Re: Tokenizing - Stephen Leake

all messages for Emacs-related lists mirrored at yhetil.org
 help / color / mirror / code / Atom feed

From: Stephen Leake <stephen_leake@stephe-leake.org>
To: emacs-devel@gnu.org
Subject: Re: Tokenizing
Date: Sun, 21 Sep 2014 10:32:29 -0500	[thread overview]
Message-ID: <85ha01dm5u.fsf@stephe-leake.org> (raw)
In-Reply-To: <CAAs=0-05L9nV69HPWTfEgtEq_x8LiGivmCo7vOJEr5dDJMVCsg@mail.gmail.com> (Vladimir Kazanov's message of "Sat, 20 Sep 2014 19:36:16 +0300")

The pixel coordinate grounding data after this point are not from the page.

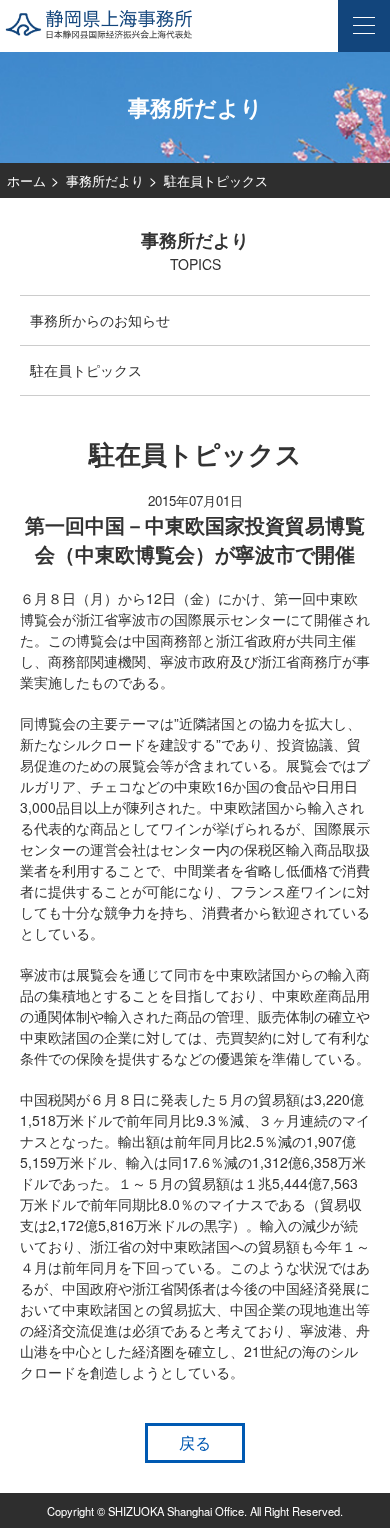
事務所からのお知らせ (100, 320)
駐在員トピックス (86, 370)
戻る (195, 1442)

Vladimir Kazanov <vekazanov@gmail.com> writes:

> Okay, I'll give text properties a try.
>
> Right now my vision for this mode is the following:
>
> - avoid retokenizing undamaged buffer parts at all costs (as a main
> feature meant for incremental parsing);

You might look at what I did in Ada mode (current source in ELPA); see
wisi.el wisi-before/after-change.

> - collect damages and do reparsing only when user stops editing,
> similar to the font-lock-mode (js2-mode, nxml-mode...);

Ada mode only reparses when the user requests an action that requires a
parse. How else do you tell when a user "stops editing"?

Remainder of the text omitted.